• _Task item_: Report back every line in the data that includes the string "icon".

• _Excerpted data_:
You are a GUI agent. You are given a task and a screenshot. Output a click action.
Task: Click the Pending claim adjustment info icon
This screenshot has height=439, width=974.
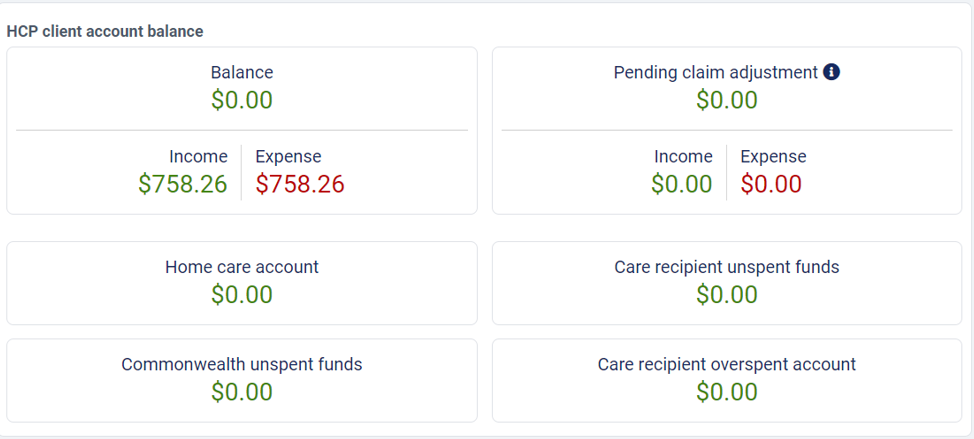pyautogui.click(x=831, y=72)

==

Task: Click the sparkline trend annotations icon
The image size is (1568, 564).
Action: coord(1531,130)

• _Exercise result_:
Task: Click the Pending claim adjustment info icon
Task: Click the sparkline trend annotations icon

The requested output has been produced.